Records supplied Block Start

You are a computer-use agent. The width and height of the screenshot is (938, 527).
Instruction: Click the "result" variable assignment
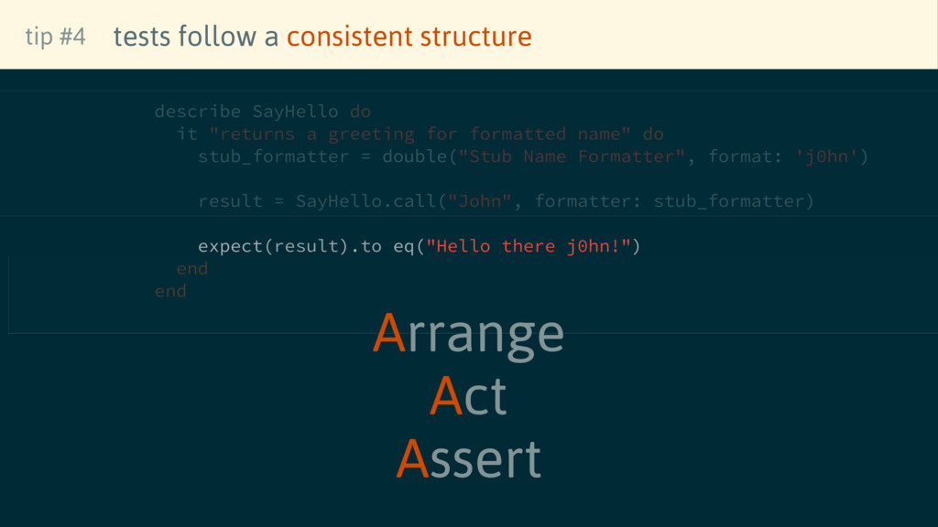point(230,201)
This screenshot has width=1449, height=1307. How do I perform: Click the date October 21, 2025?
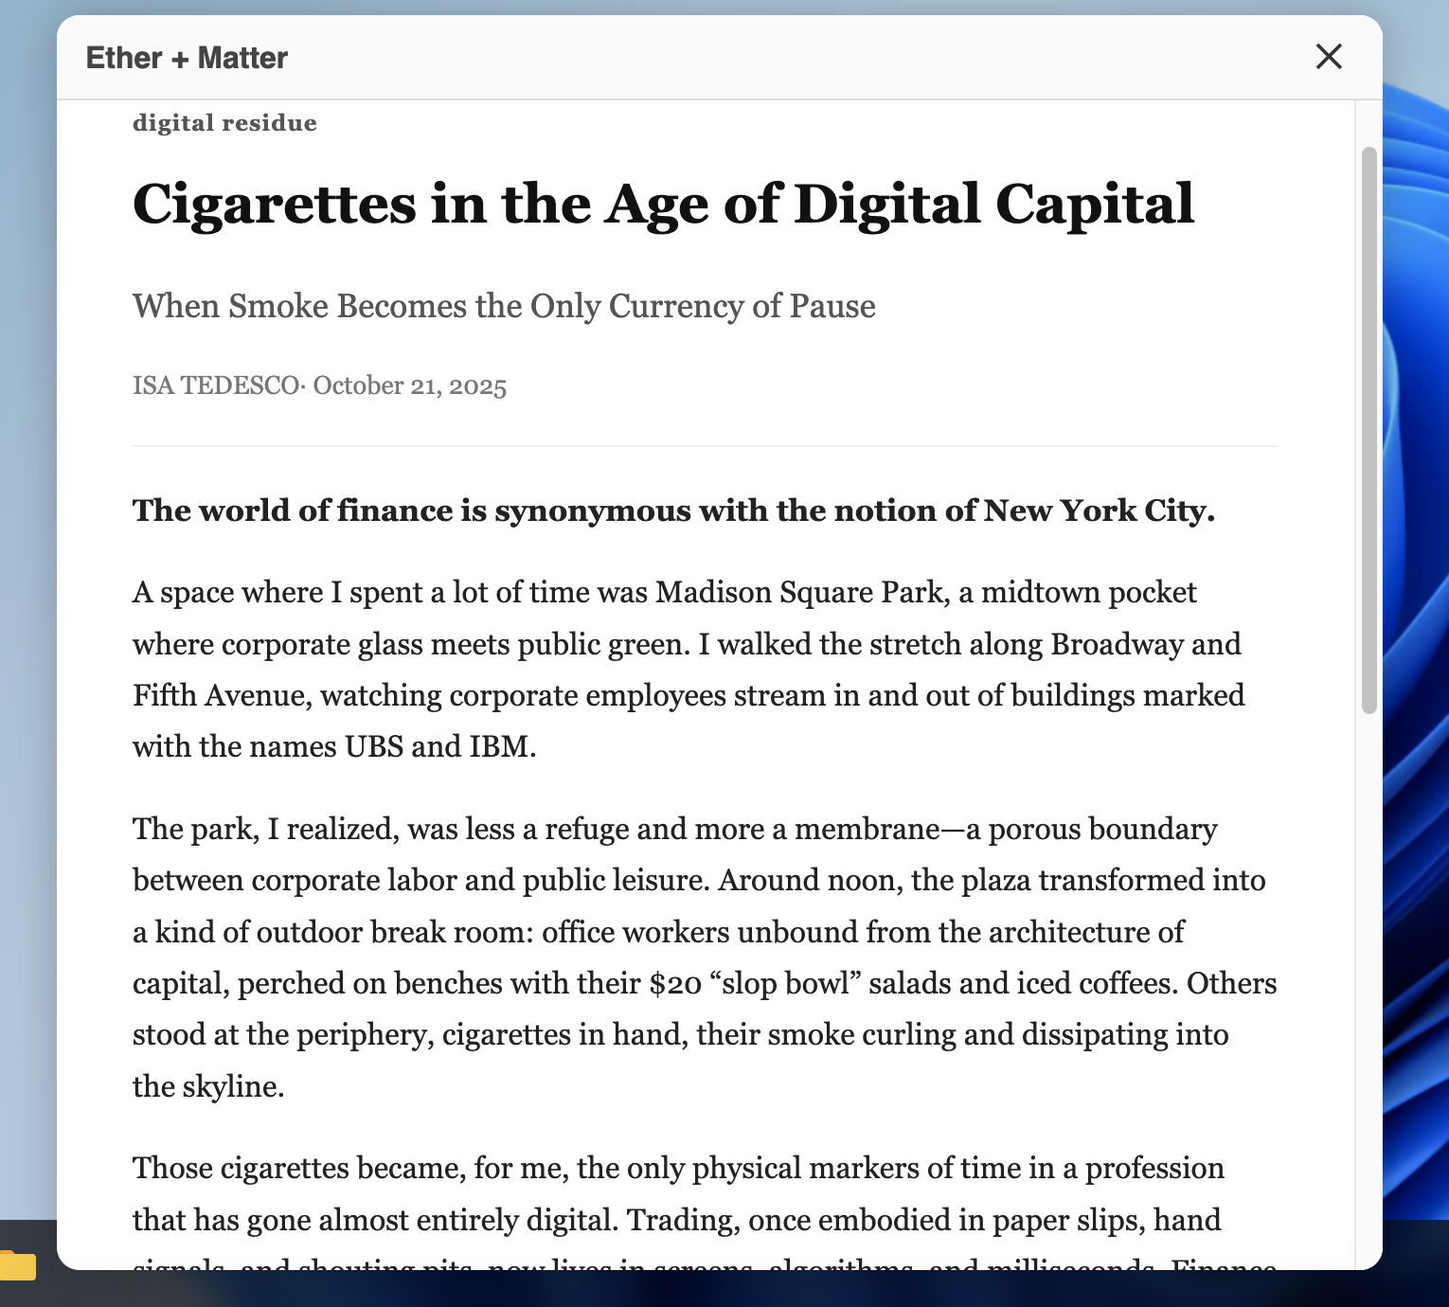[x=410, y=385]
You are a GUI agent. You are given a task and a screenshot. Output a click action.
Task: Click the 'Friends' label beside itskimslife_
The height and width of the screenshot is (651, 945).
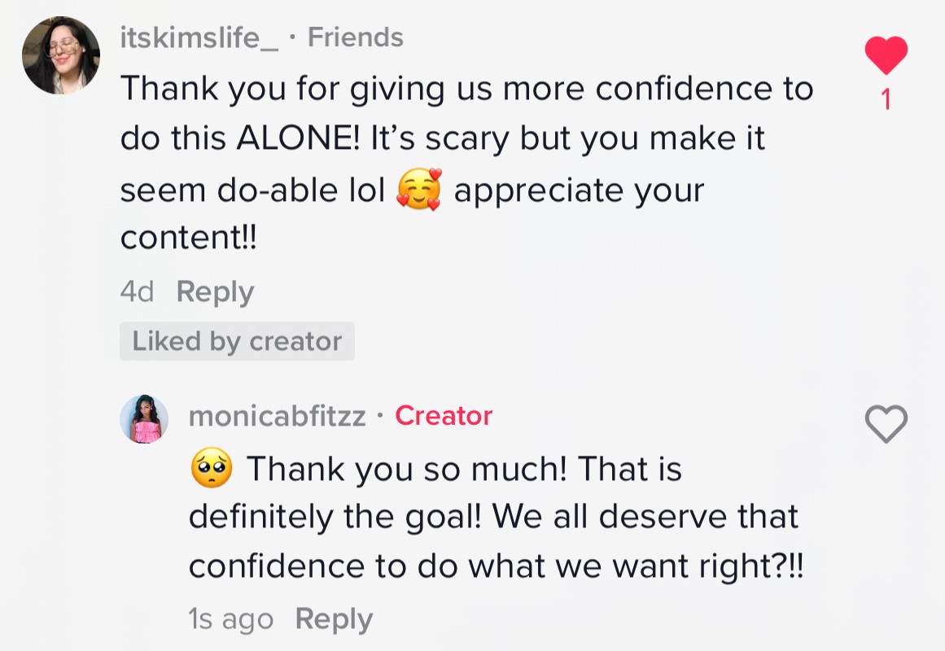356,37
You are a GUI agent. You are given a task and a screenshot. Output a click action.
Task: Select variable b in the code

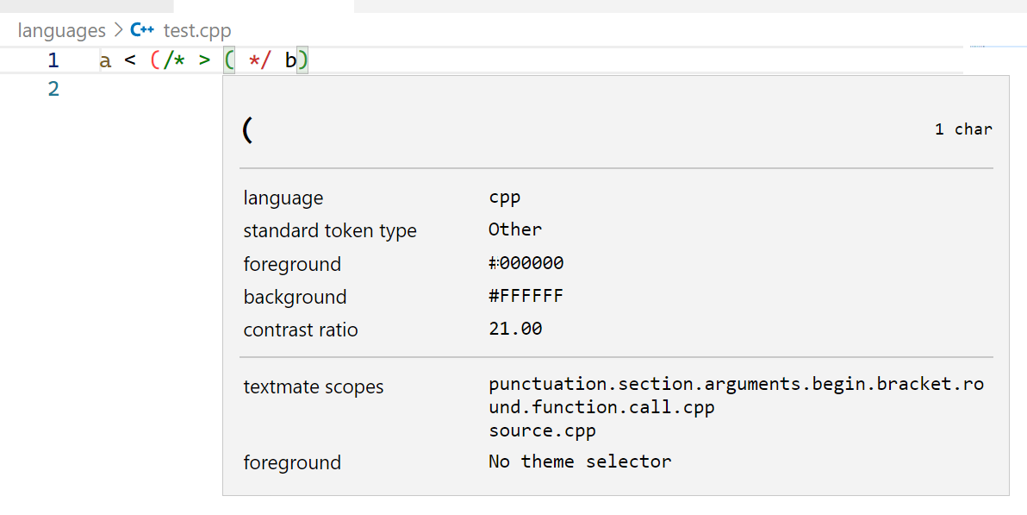pos(290,60)
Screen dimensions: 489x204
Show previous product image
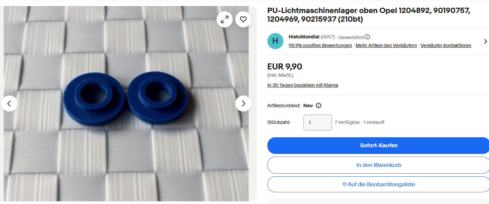pyautogui.click(x=9, y=104)
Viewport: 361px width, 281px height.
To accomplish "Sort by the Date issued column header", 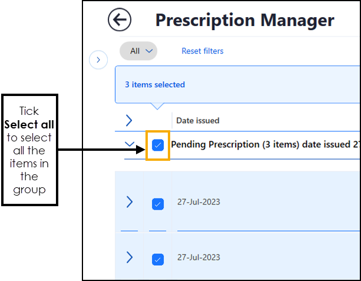I will click(198, 121).
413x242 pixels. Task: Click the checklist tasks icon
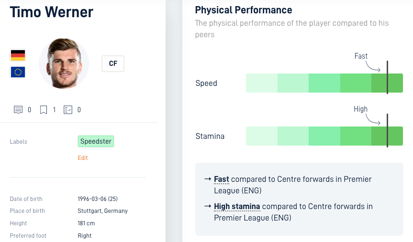[67, 110]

Records supplied Block End

What is required: Write out exactly the lines from the one containing "413x242 pixels. Task: Click" to the last line of the records above, both included, and leave out any pictures.

Exercise solution:
413x242 pixels. Task: Click the checklist tasks icon
[67, 110]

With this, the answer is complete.